[Linux-cluster] Remove the clusterness from GFS

Jayson Vantuyl jvantuyl at engineyard.com
Tue Jan 9 07:25:36 UTC 2007


On Jan 8, 2007, at 12:39 PM, Lin Shen (lshen) wrote:

> All we need is a cluster file system to aggregate local disks attached
> to different nodes into a shared storage pool. GFS+GNBD fits in our
> requirement nicely except the cluster suite that comes with it. We
> really don't need/want to turn our system into a cluster by using GFS
> since we're not very clear about what are the side effects that would
> bring in.

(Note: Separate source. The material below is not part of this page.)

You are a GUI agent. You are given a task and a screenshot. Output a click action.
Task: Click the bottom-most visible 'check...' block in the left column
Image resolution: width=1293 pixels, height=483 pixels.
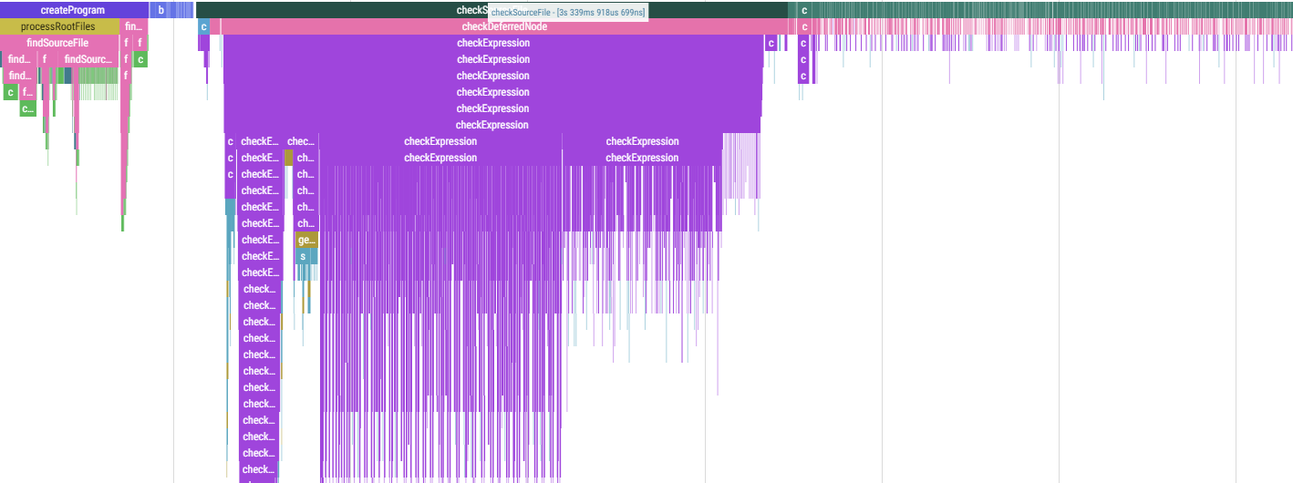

Would it slow down the system more, take up more memory and
> affect the system bootup and shutdown sequencies etc? How easy is  
> it to
> remove some or all of the clusterness from GFS such as fencing,  
> cman and
> ccsd stuff? I understand that things like dlm must stay for GFS to  
> work.

Dlm must know the nodes in the cluster.  It most know when they are  
there.  That's CMAN.  It also must have all of the configuration to  
support knowing that.  That's CCSd.

GFS must be able to handle a node failure of any kind.  That's fencing.

Asking to run GFS without CMAN, fencing, and CCSd is like asking to  
run PHPmyadmin without Apache, PHP, or MySQL.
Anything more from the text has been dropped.